Re: spinlock->pthread_mutex : first results with Jeff's pgbench+plsql - Mailing list pgsql-hackers

From Tom Lane
Subject Re: spinlock->pthread_mutex : first results with Jeff's pgbench+plsql
Date
Msg-id 18400.1341246002@sss.pgh.pa.us
Whole thread Raw
In response to spinlock->pthread_mutex : first results with Jeff's pgbench+plsql  (Nils Goroll <slink@schokola.de>)
Responses Re: spinlock->pthread_mutex : first results with Jeff's pgbench+plsql
List pgsql-hackers
Nils Goroll <slink@schokola.de> writes:
> How I read this under the assumption that the test was correct and valid _and_
> can be reproduced independently:

> * for very low concurrency, the existing spinlock implementation is ideal -
>   we can't do any better both in terms of resulting sps and resource
>   consumption.

>   One path to explore here would be PTHREAD_MUTEX_ADAPTIVE_NP, which essentially
>   is the same as a spinlock for contended case with very low lock aquisition
>   time. The code which I have tested uses PTHREAD_MUTEX_NORMAL, which, on Linux,
>   will always syscall for the contended case.

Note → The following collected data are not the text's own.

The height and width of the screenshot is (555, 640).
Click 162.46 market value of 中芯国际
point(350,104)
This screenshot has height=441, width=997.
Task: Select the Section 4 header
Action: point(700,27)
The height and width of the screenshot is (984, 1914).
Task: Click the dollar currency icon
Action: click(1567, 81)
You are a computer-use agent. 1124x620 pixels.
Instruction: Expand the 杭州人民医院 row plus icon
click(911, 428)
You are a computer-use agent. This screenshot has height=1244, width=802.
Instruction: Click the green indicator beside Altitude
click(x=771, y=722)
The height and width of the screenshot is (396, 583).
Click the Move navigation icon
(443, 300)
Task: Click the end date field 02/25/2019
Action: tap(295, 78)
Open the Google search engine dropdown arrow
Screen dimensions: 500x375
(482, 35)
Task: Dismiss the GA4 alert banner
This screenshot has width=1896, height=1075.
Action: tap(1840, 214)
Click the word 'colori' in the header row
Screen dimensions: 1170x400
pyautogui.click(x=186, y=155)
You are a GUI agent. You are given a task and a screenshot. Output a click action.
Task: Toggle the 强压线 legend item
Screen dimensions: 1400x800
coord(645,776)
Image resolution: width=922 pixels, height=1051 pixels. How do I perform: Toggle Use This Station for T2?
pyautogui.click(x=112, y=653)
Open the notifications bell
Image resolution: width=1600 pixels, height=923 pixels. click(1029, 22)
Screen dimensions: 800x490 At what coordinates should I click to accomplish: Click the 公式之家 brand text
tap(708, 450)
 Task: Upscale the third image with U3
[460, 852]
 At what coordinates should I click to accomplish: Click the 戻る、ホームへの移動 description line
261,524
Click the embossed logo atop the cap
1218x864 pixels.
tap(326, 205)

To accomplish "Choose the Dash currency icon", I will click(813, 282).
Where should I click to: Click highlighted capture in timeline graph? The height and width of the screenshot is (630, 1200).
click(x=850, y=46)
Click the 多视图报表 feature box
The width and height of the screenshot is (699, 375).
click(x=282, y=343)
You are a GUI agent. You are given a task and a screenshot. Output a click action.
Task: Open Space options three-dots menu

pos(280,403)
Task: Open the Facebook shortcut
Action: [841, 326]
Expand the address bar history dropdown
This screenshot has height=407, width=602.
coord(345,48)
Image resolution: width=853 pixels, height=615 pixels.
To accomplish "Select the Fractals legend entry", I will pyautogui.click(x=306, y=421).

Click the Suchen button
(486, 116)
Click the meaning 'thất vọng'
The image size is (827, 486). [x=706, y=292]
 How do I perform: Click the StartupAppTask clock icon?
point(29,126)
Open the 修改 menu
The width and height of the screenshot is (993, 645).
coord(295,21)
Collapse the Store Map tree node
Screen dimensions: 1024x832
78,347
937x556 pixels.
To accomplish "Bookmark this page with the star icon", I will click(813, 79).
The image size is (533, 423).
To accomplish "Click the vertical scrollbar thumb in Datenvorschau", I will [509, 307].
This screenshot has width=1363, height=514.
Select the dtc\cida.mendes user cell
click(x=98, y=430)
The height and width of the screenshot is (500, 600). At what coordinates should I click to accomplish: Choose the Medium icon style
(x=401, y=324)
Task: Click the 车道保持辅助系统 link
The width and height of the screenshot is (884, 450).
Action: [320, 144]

>   Quite clearly the overhead is with futexes syscalling, because kernel
>   resource consumption is 3x higher with the patch than without.

> * With this benchmark, for "half" concurrency in the order of 0.5 x #cores,
>   spinlocks still yield better tps, but resource overhead for spinlocks starts
>   to take off and futexes are already 40% more efficient, despite the fact that
>   spinlocks still have a 25% advantage in terms of sps.

> * At "full" concurrency (64 threads on 64 cores), resource consumption of
>   the spinlocks leads to almost doubled overall resource consumption and
>   the increased efficiency starts to pay off in terms of sps

> * and for the "quadruple overloaded" case (2x128 threads on 64 cores), spinlock
>   contention really brings the system down and sps drops to half.

These conclusions seem plausible, though I agree we'd want to reproduce
similar behavior elsewhere before acting on the results.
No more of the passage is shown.